_TRY IT_
Pictures excluded, copy word for word the lines from the one holding "This screenshot has height=368, width=588." through the last line below.

[Dataset excerpts]
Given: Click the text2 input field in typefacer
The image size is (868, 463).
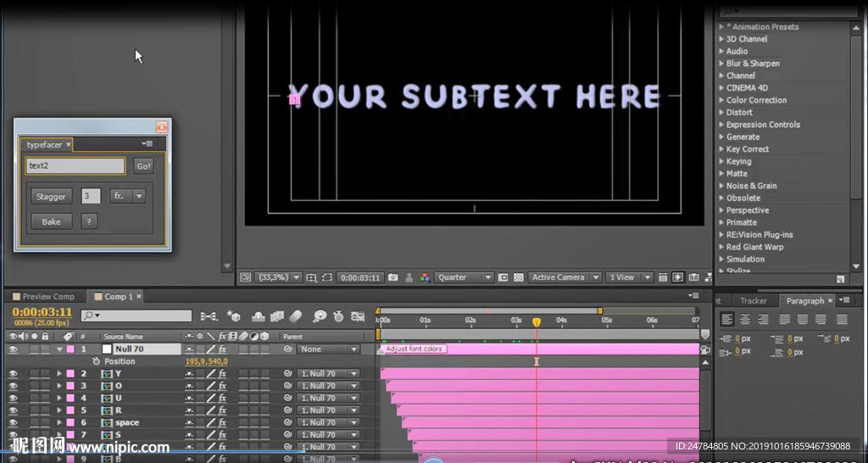Looking at the screenshot, I should 75,165.
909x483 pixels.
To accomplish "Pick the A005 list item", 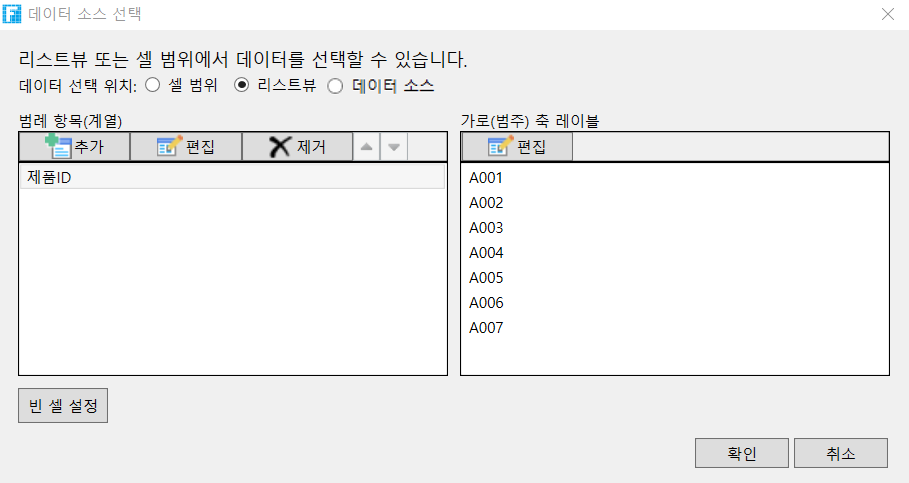I will pos(486,278).
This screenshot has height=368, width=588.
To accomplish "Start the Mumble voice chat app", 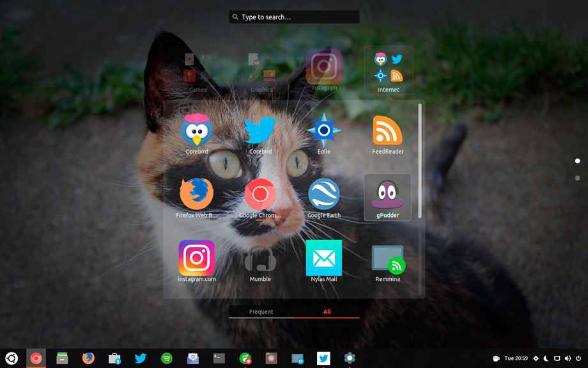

_YOUR RESPONSE_
This screenshot has height=368, width=588.
To accomplish "Start the Mumble voice chat app", 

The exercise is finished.